LC-220 single lexical representations

From: C. M. Sperberg-McQueen <cmsmcq@acm.org>
Date: Fri, 06 Oct 2000 01:08:35 -0600
Message-Id: <>
To: "Martin J. Duerst" <duerst@w3.org>, Misha Wolf <misha.wolf@reuters.com>
Cc: W3C XML Schema Comments list <www-xml-schema-comments@w3.org>
Dear Misha and Martin:

The W3C XML Schema Working Group has spent the last several months
working through the comments received from the public on the last-call
draft of the XML Schema specification.  We thank you for the comments
you made on our specification during our last-call comment period, and
want to make sure you know that all comments received during the
last-call comment period have been recorded in our last-call issues
list (http://www.w3.org/2000/05/12-xmlschema-lcissues).

Among other issues, you raised the point registered as issue LC-220,
which suggests that XML Schema be revised to prescribe, for each value
of each simple type, at most one lexical form.

The WG discussed this point in a variety of contexts over the course
of the summer, and was not persuaded that enforcing a restriction to
single lexical representations was desirable or would have any effect
on the long-term prospects for internationalization.  Most simple
types in the spec do have single lexical representations; some do not.
In those cases where multiple lexical representations are allowed, the
legal variation (e.g. 10, 00010, and 10.0) does not seem to us either
to favor a particular culture or geographic area above any other, or
to have any particular effect on the ability of software systems to
handle the data.  Enforcing a rule against decimal numbers which omit
the decimal point and trailing zeroes, or against numbers with
non-significant leading zeroes, entails extra work for most
implementors, since these variations are already handled silently by
existing libraries for dealing with numeric data.
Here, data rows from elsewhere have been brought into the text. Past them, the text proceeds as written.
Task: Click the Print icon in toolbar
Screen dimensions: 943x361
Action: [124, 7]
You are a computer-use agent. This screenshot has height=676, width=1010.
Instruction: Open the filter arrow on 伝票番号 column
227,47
So, with respect, the XML Schema WG declines to make the suggested

For each simple type which allows multiple lexical representations for
the same value, the specification does define a 'canonical form' for
each value.  Applications which need, for whatever reason, to rely on
there being only one lexical form for any value of a given type may
use that canonical form.  In the long run, it is plausible to suppose
that canonical forms may play a role in providing support for multiple
lexical spaces covering the same value space (the meaning of a variant
lexical form may be defined as its mapping onto a canonical form), but
in XML Schema 1.0 the canonical forms have no special role to play;
they are merely defined for the use of applications which need them.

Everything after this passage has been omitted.